With increased hours utilising electronic health records, GPs are unable to effectively spend increased time committed to providing exceptional patient care. Google has recently stated in a blog that it intends to transform such documentation in EHR’s by utilising voice recognition technology and medical scribes to support GPs in their everyday roles.
Through the transcription of medical conversations between doctor and patient, satisfaction is gained on both sides, where patients feel listened to and valued, and GPs feel they can deliver on their primary goal.
"In “Speech Recognition for Medical Conversations”, we show that it is possible to build Automatic Speech Recognition (ASR) models for transcribing medical conversations", explained Google in their new blog.

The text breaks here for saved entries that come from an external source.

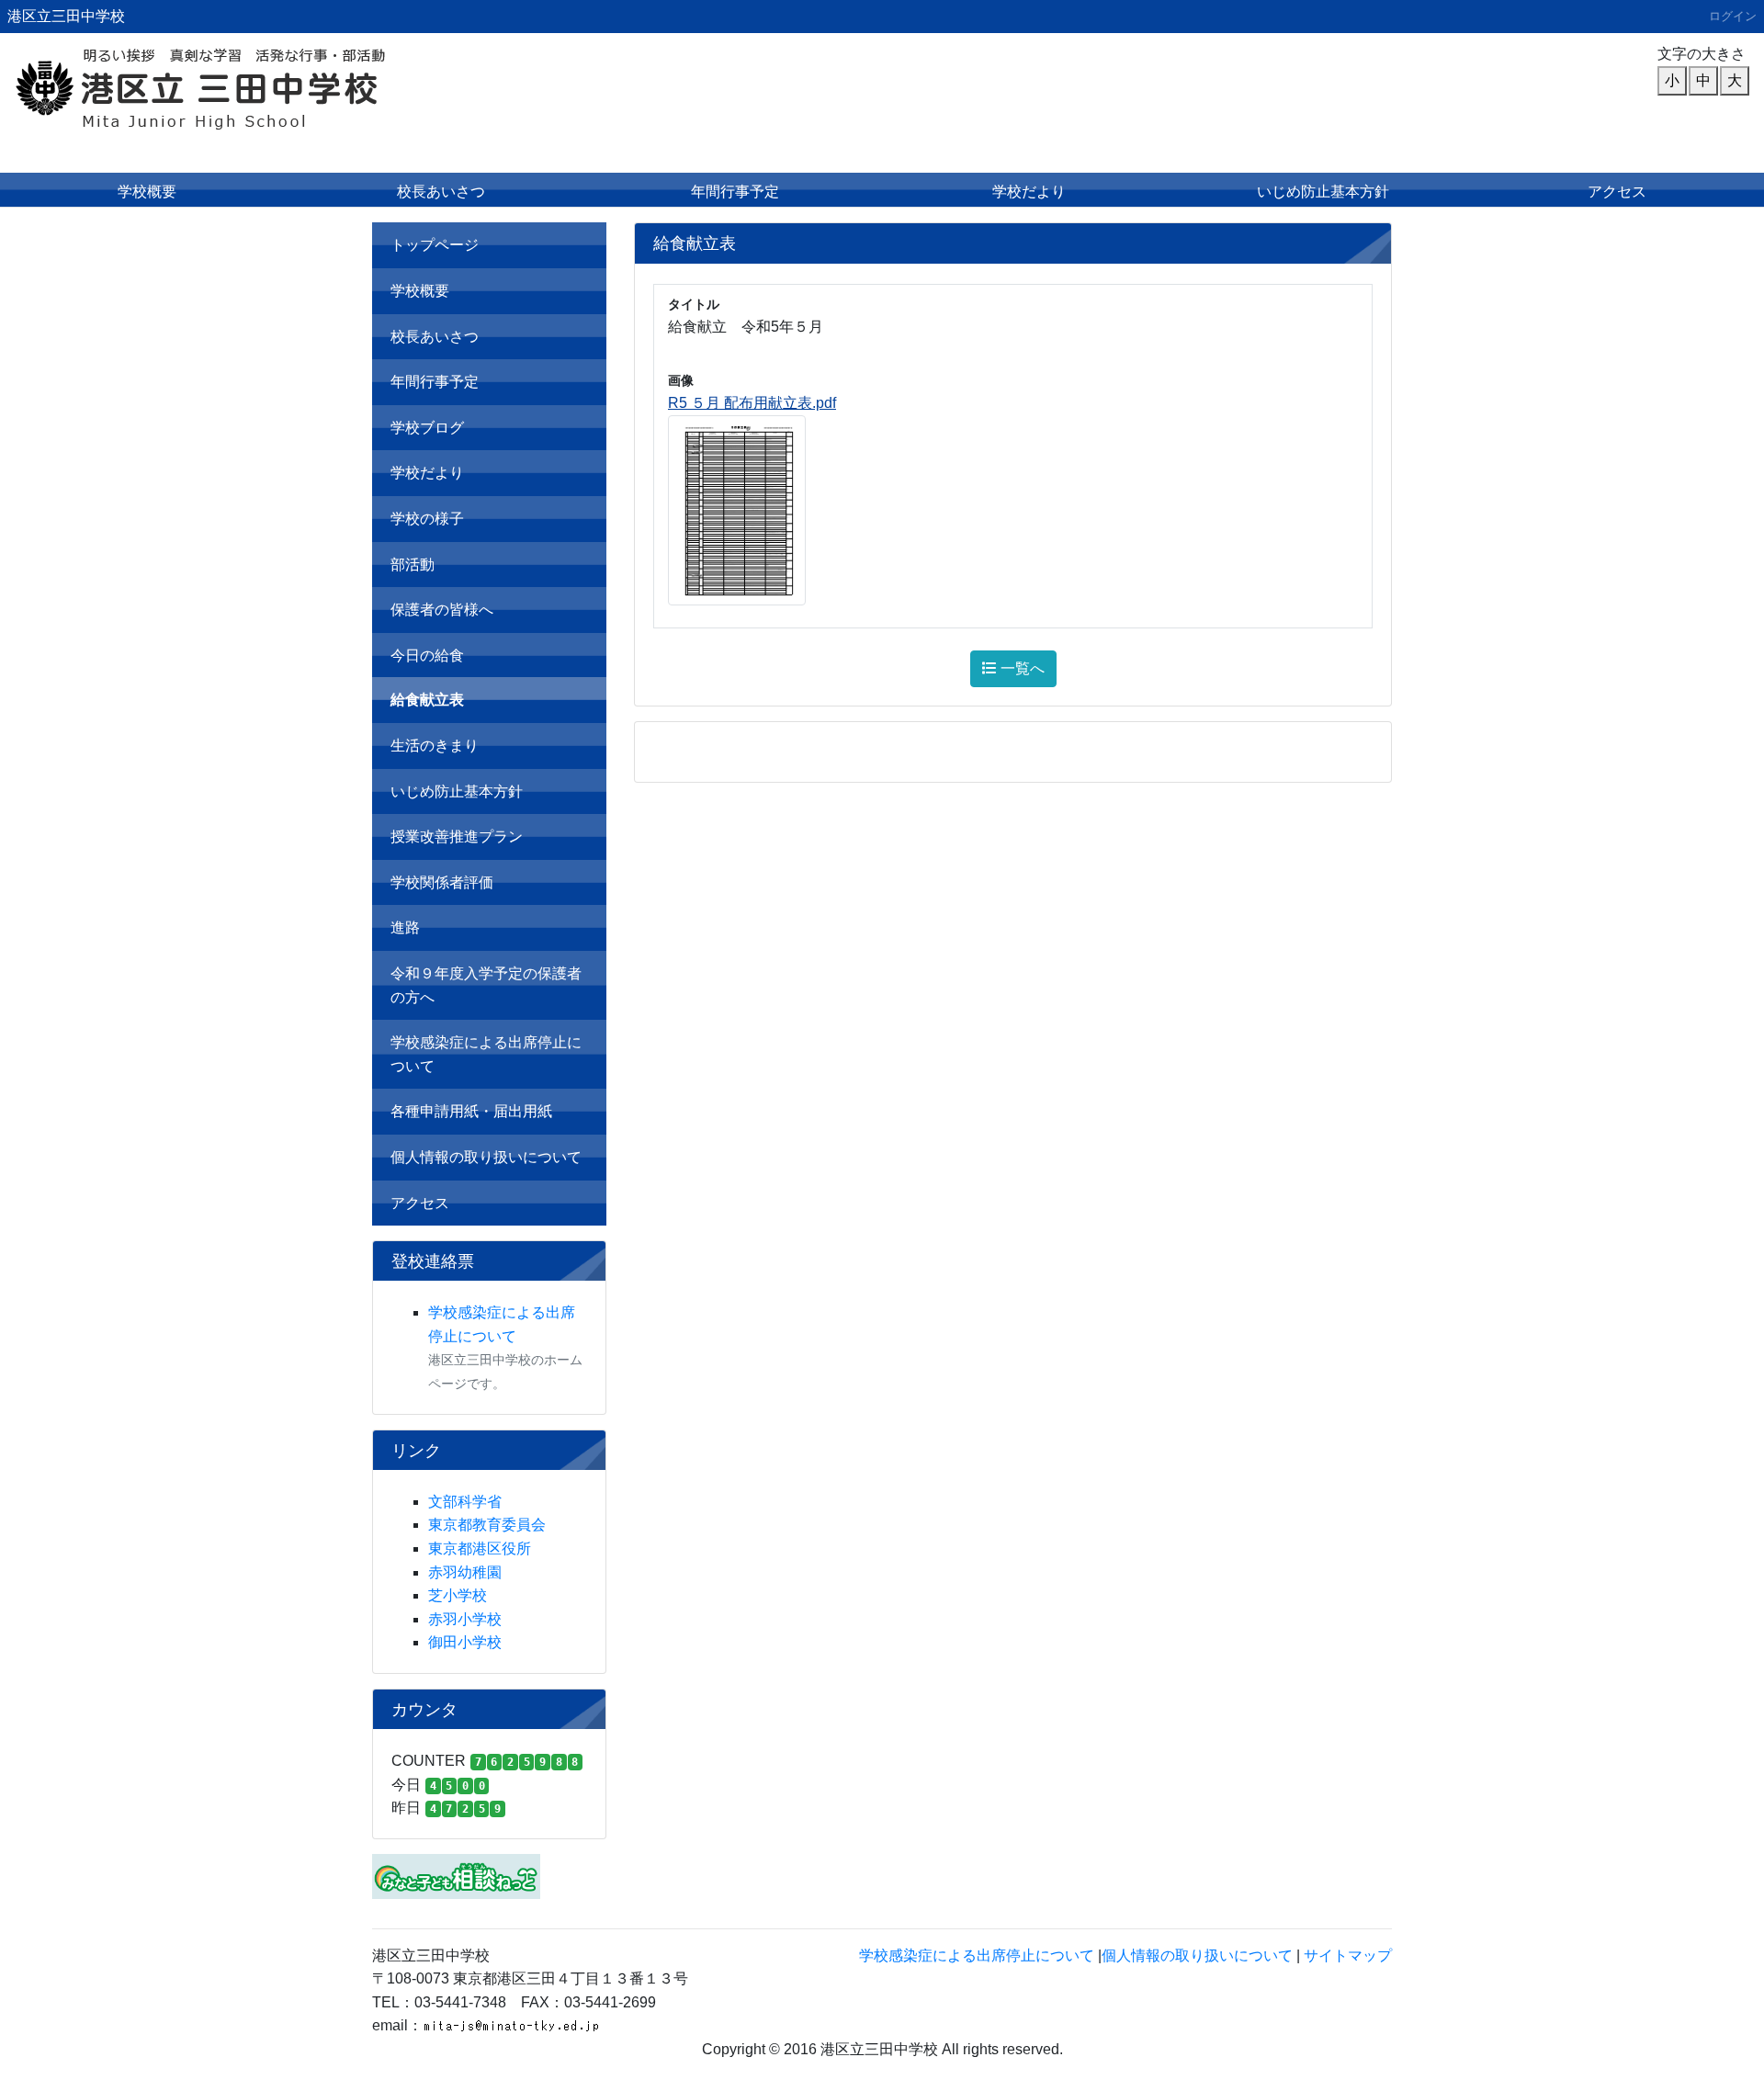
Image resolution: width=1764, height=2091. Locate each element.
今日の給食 (427, 655)
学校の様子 (427, 518)
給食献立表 (427, 699)
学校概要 (147, 191)
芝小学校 (457, 1595)
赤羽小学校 (465, 1619)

Working with researchers and physicians at Stanford University, Google constructed a system utilising both a Connectionist Temporal Classification (CTC) and a Listen Attend and Spell model (LAS), the company undertook a number of tests surrounding word error rates, background noises and speech patterns which would enable both models to cover 14,000 hours’ worth of speech.
“While most of the current solutions in medical domain focusing on transcribing doctor dictations (i.e., single speaker speech consisting of predictable medical terminology), Google’s research shows that it is possible to build a model which can handle multiple speaker conversations covering everything from weather to complex medical diagnosis,” the blog added.
The study will therefore help further Google’s ambitions to support the medical sector and bring the focus on patient care back to the forefront of the clinical sector.